**Work to be completed**
Please recast the material between the lines holding "The image size" and "point(36,289)", inclusive, as a Markdown table with the columns No. and Text, giving each line its own numbered row and leaving out blank lines.

**Exercise material**
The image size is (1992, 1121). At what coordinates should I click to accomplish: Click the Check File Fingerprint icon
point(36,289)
==
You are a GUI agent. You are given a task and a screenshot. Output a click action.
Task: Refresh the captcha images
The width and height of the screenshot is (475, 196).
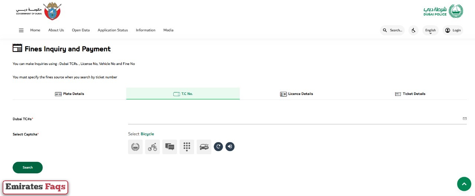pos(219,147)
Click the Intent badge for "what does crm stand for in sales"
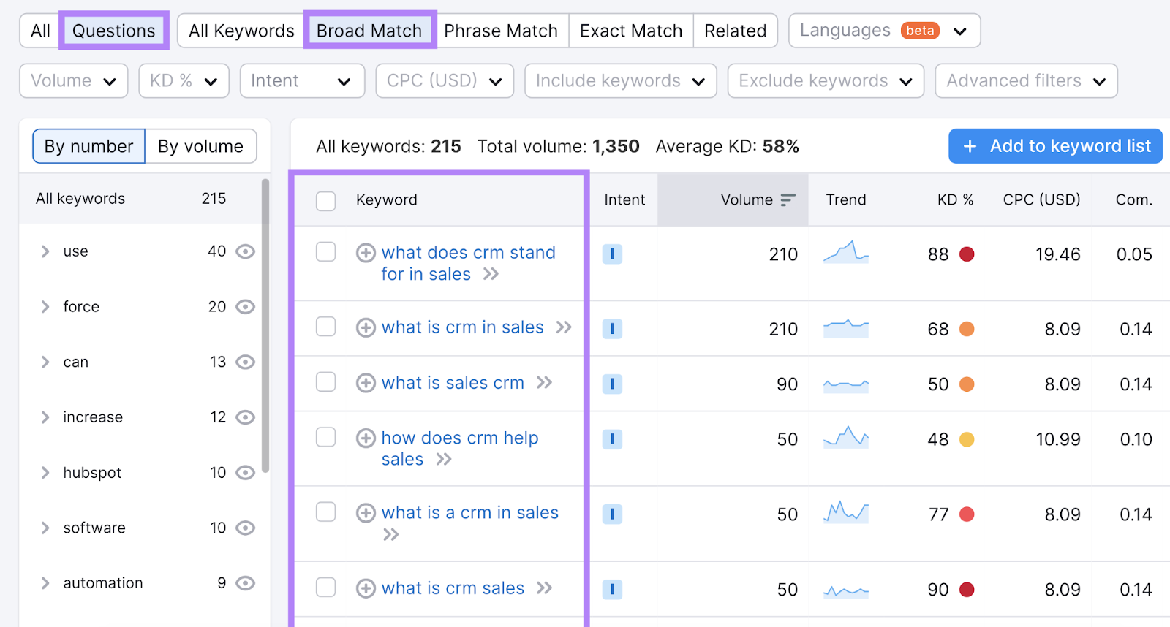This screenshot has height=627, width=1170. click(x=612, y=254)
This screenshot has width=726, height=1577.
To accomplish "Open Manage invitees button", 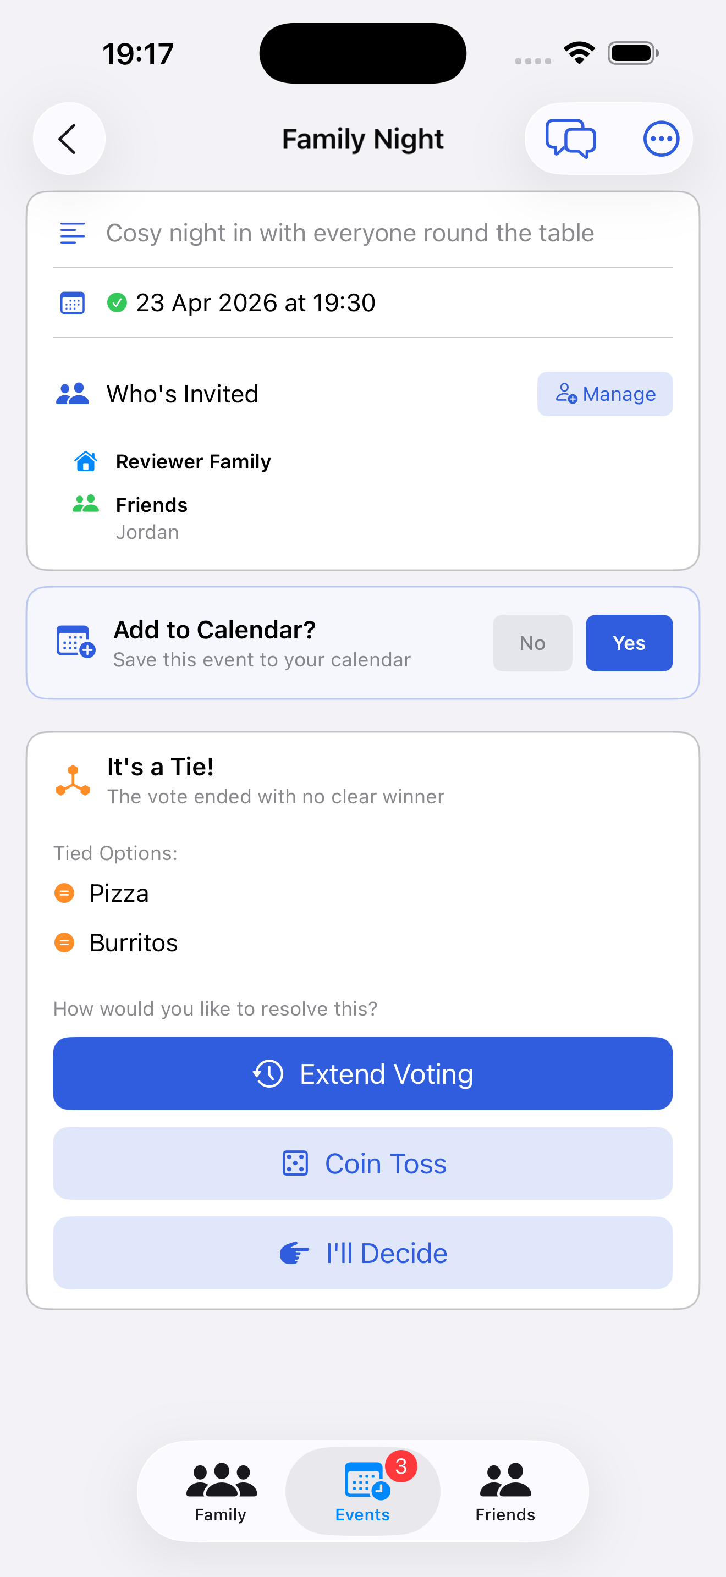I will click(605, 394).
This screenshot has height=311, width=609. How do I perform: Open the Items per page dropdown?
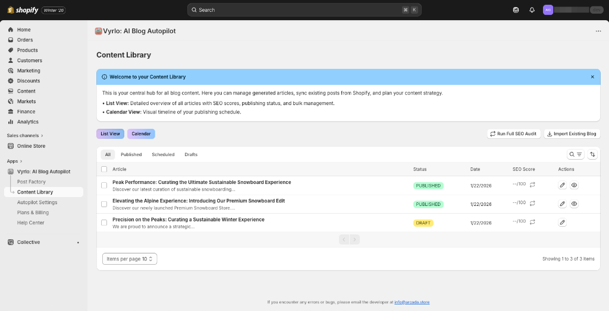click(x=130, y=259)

**Result of the task**
| No. | Text |
|---|---|
| 1 | The image size is (1992, 1121). At what coordinates should I click to accomplish: Click the Check File Fingerprint icon |
| 2 | point(36,289) |